When a child is injured on someone else's property, he or she may have a right to compensation for damages such as pain and suffering. The child's parents may be entitled to recover expenses such as medical bills.
Property owners, however, are not automatically responsible if a child is injured on their premises. In Georgia, the injury must be the result of a dangerous condition that the property owner knew about or should have known about.
When are property owners responsible for injuries to a child?
To recover compensation in an injury case, the injured party must show that the property owner was negligent. What does or does not constitute negligence can be different depending on whether an adult or child is injured.
Let's suppose a construction company puts up warning signs and a fence around a lot where it stores construction materials. If an adult ignores the warning signs and breaks into the site, the property owner may not be considered negligent and the person is injured.

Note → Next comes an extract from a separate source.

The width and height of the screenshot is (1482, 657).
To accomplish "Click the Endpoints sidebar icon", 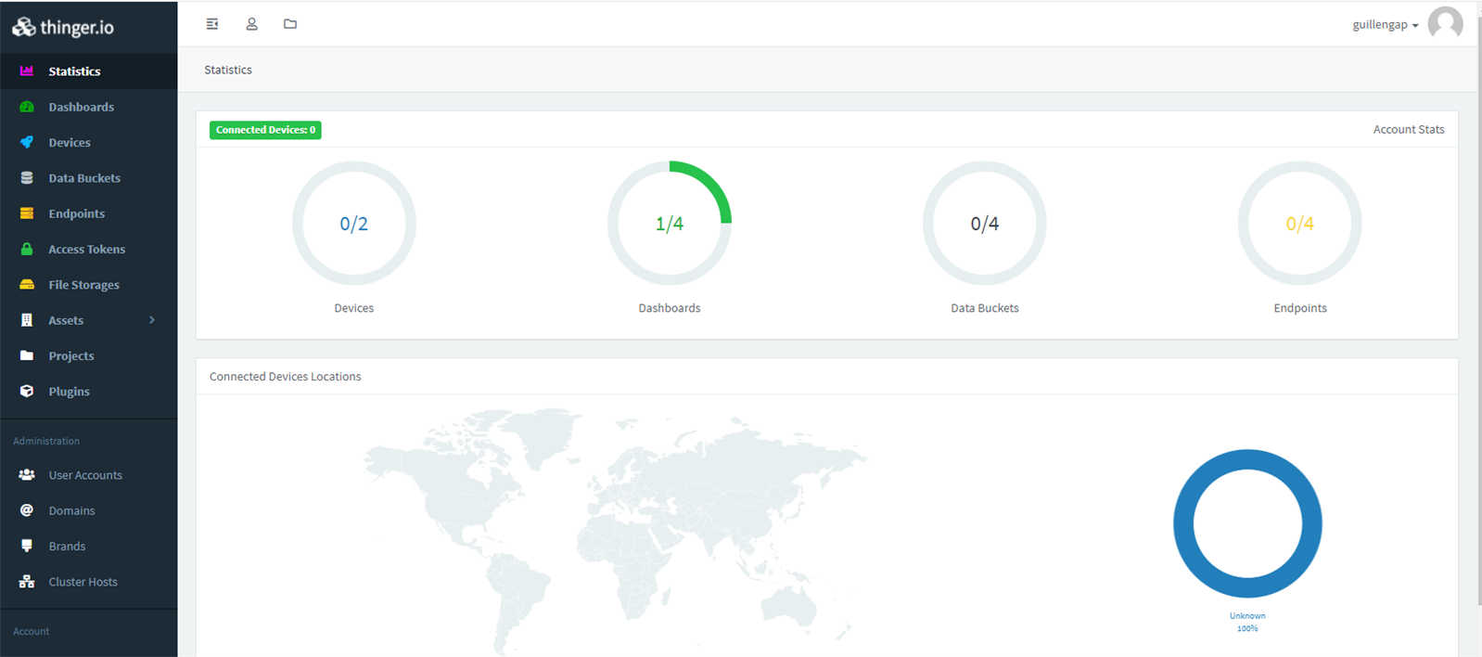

The situation might be different for a child. Suppose the fence is in disrepair. Suppose children in the neighborhood have gone through a broken area of fence and played in the lot for months before the injury occurred. The court may consider the lot an "attractive nuisance." Despite warning signs and a fence, the property owner may be considered negligent for not repairing the fence to prevent children from entering.
Children can be injured at private homes, at businesses, in apartments, in day care centers, at swimming pools and other settings. Property owners need to consider not only what is safe for an adult but what is safe for a child.